Penn Pharma, A Pci

Penn Pharma, a PCI company, has over 35 years of experience in providing integrated drug development, clinical trial supply, manufacturing and packaging services to the international healthcare industry. With a full range of contract services available Penn is able to take compounds from the earliest stages of development through to commercialisation. It is this “molecule to market” offering from Penn that ensures true speed to market for our global client base. Recognised for our regulatory and export experience, Penn supplies many markets including Europe, the USA, South America and Japan.
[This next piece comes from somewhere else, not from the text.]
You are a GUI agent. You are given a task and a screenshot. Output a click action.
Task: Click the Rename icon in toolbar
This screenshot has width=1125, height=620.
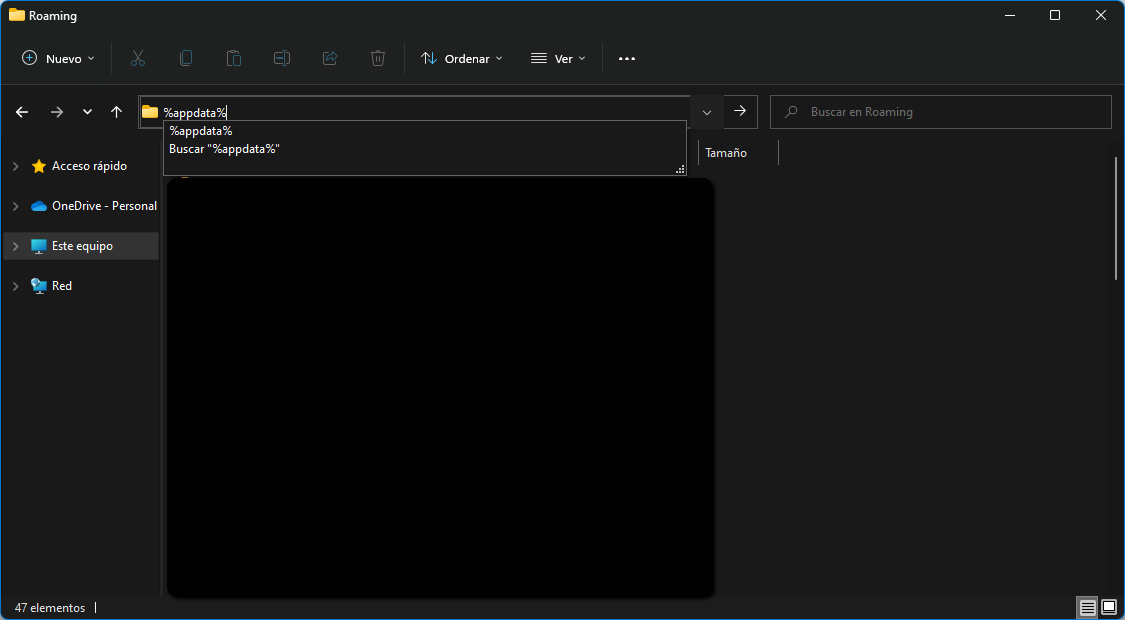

Our Knowledge and expertise, has enabled us to become the trusted partner for many of the world’s top pharmaceutical companies. In recent years, we have invested to expand our operations including a purpose-built contained manufacturing facility which opened in 2013 followed by a large-scale commercial manufacturing suite which became operational in 2014. With this significant expansion programme, we are now able to offer over 0.5 billion doses of capacity on site ranging from 1kg to 300kg scale for non-potent and 1kg to 120kg scale for potent molecules. Penn's facilities meet the highest quality and regulatory standards, are licensed by the MHRA and inspected by the FDA. Penn is also licensed by the UK Home Office for importation and storage of controlled drugs. Core services include: Formulation development, Analytical development & stability, Clinical trial supply, Manufacturing - Clinical/Commercial/Contained, including highly potent molecules, from pilot to commercial batch sizes, Manufacture of specials (unlicensed medicines), Supply chain management - including the storage, distribution, returns, destruction and inventory management of clinical trial material, QA services, Qualified Person (QP) Release. Dosage forms include; Solid - tablets, capsules, granules, powders, Semi solid - creams, ointment & gels, Liquids - solutions & suspensions.